El corazón de San Salvador, otrora escenario de violencia, caos y desorden, experimenta una transformación que trasciende lo estético. La liberación del Centro Histórico de pandillas, mafias y delincuencia combinada con un reordenamiento de las ventas representa un hito en la búsqueda de una ciudad segura y próspera.
Desde una perspectiva criminológica, la presencia de pandillas y mafias en el Centro Histórico generaba un ambiente de inseguridad, terror y miedo, afectando la calidad de vida de los ciudadanos y obstaculizando el desarrollo económico. La extorsión, el robo, contrabando, negociaciones ilícitas, venta de armas-munición y la violencia eran moneda corriente, ahuyentando a los visitantes y perjudicando a los comerciantes. Y atrás de todo ese criminal escenario, los almacenes y negocios escondidos tras mantas, trapos, láminas, plástico, lona y todo cuanto sirviera para ocultar a los que siempre pagaron impuestos y generaban empleo. Atrás quedó el poder, dominio y control de las pandillas criminales en el Centro Histórico de San Salvador.
El reordenamiento de las ventas, por su parte, ha permitido recuperar espacios públicos que antes eran ocupados de manera caótica, generando problemas de movilidad y salubridad. La creación de mercados ordenados y seguros ha beneficiado tanto a los vendedores como a los compradores, mejorando la experiencia de compra y fomentando el comercio local. Más y nuevas personas llegan a los mercados de la ciudad capital.
Esta transformación no solo ha mejorado la seguridad y el orden en el Centro Histórico, sino que también ha tenido un impacto positivo en la economía local. El aumento del turismo y la reactivación del comercio han generado nuevas oportunidades de empleo y han dinamizado la actividad económica en la zona. Muchas personas han decidido emprender y ya no solo sueños y visiones, sino verdaderas realidades.
Sin embargo, es importante reconocer que la seguridad y el orden no son fines en sí mismos, sino medios para alcanzar un mayor bienestar social, y sobre todo desarrollo humano. La transformación del Centro Histórico debe ir acompañada de políticas públicas que promuevan la inclusión social, la educación y el empleo, especialmente para los jóvenes en riesgo de exclusión, en dicho esfuerzo la Dirección de Integración, me parece, debe tener un rol protagónico.
La prevención del delito, desde una perspectiva criminológica, requiere un enfoque integral que aborde las causas estructurales de la violencia y la delincuencia.

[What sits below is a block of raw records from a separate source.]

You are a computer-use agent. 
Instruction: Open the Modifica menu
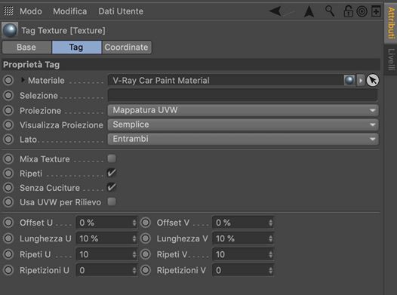70,11

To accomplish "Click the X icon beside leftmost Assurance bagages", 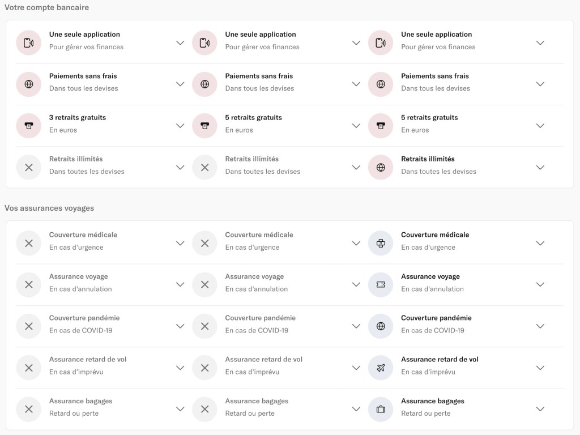I will pos(29,409).
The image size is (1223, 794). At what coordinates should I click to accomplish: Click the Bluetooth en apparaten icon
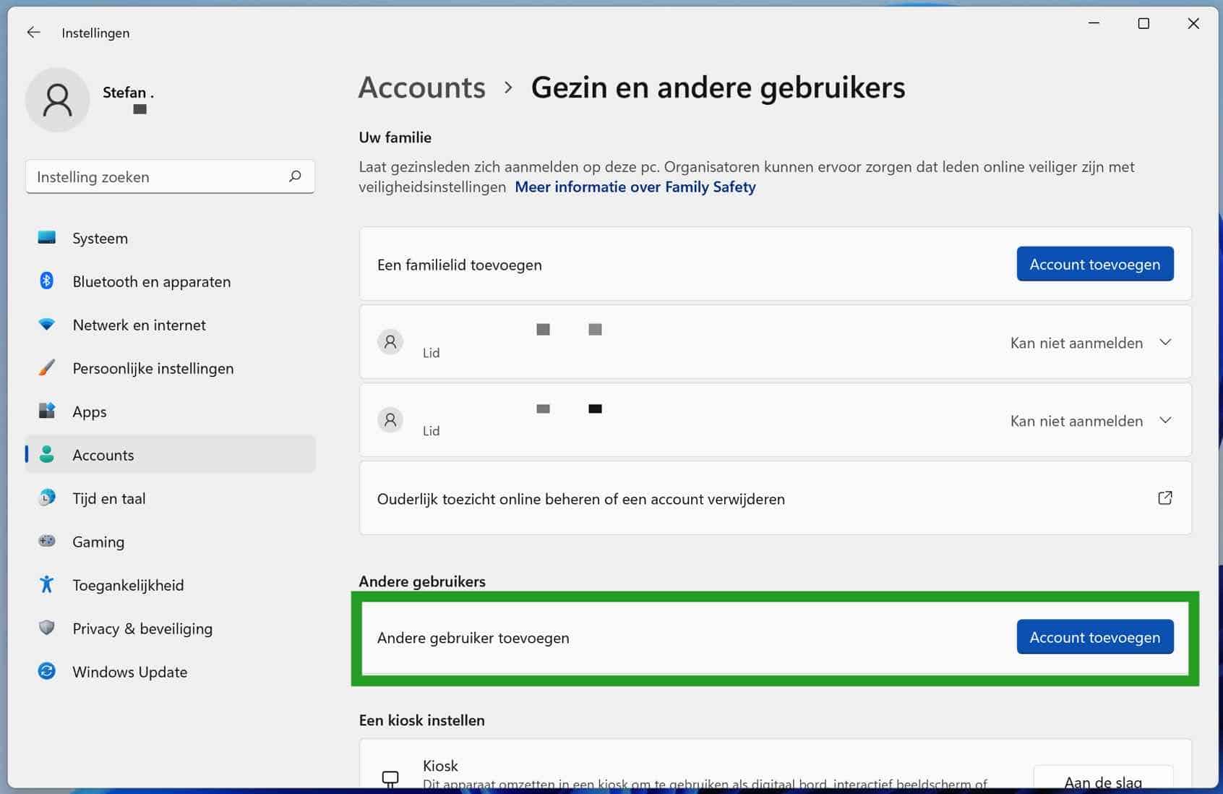point(47,281)
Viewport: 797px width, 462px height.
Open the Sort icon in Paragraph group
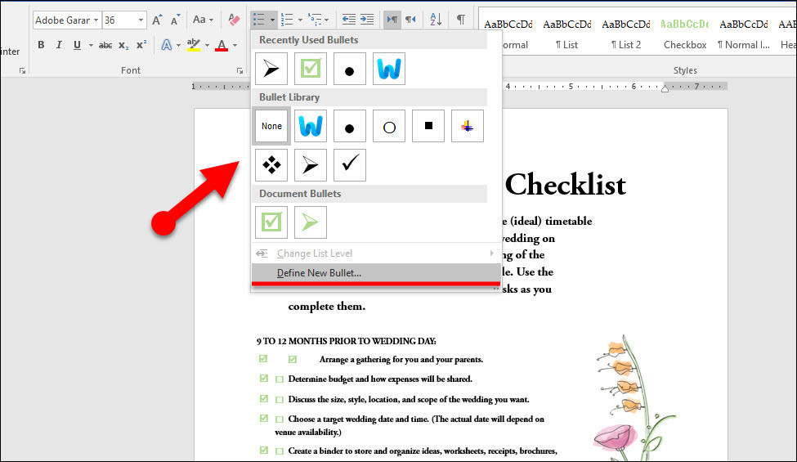click(x=436, y=20)
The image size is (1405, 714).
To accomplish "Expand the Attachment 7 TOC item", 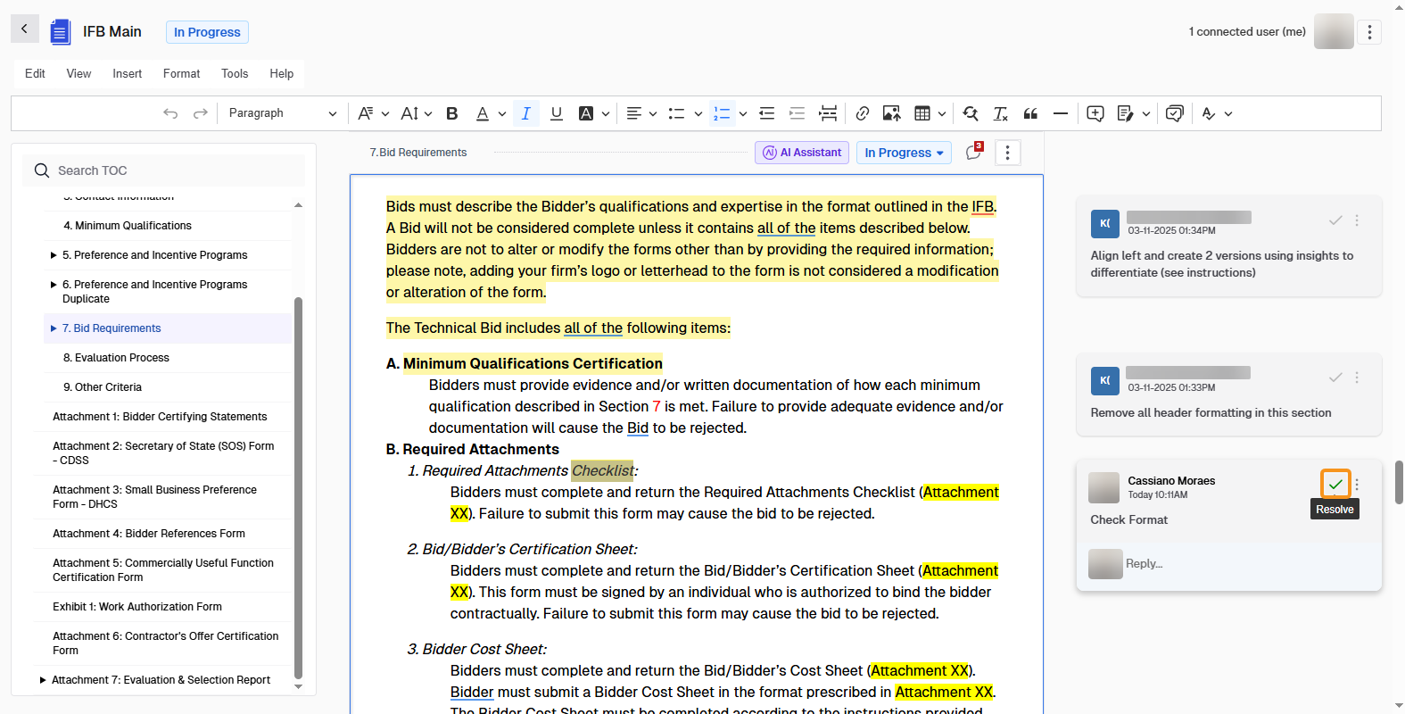I will [x=43, y=680].
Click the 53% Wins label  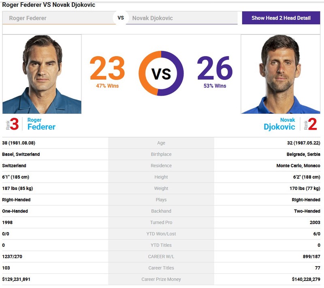tap(215, 86)
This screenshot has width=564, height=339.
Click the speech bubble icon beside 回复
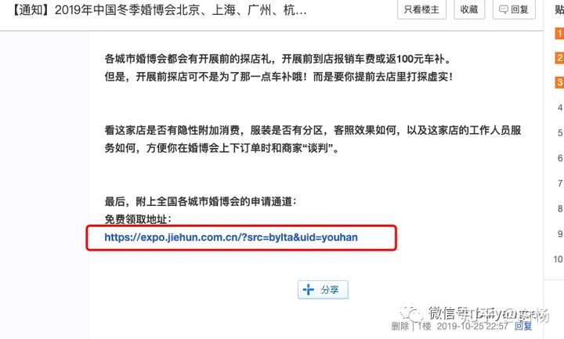tap(504, 9)
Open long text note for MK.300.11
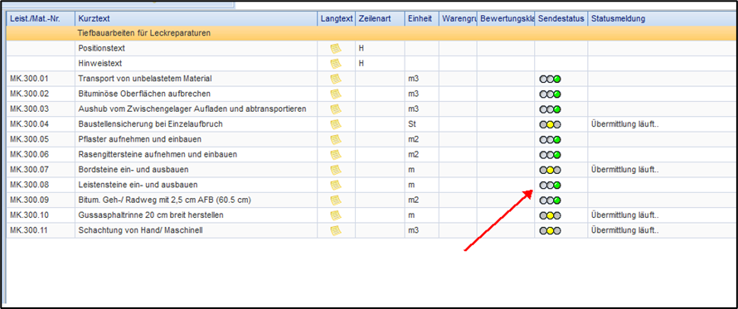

La inversión en programas sociales, la promoción de la cultura y el deporte, y el fortalecimiento de los lazos comunitarios son fundamentales para construir una sociedad más justa y segura.
La experiencia del Centro Histórico de San Salvador puede servir de modelo para otras ciudades que enfrentan desafíos similares. La combinación de medidas de seguridad, reordenamiento urbano y políticas sociales puede generar un impacto positivo en la calidad de vida de los ciudadanos y en el desarrollo económico de las comunidades.
Es crucial mantener el impulso de esta transformación, consolidando los logros alcanzados y abordando los desafíos que aún persisten. La participación ciudadana, la transparencia y la rendición de cuentas son elementos esenciales para garantizar la sostenibilidad de este proceso.
En definitiva, la transformación del Centro Histórico de San Salvador representa un paso importante en la construcción de una ciudad más segura, ordenada y próspera. Es un ejemplo de cómo la voluntad política, la planificación y la participación ciudadana pueden generar un cambio positivo en la sociedad salvadoreña.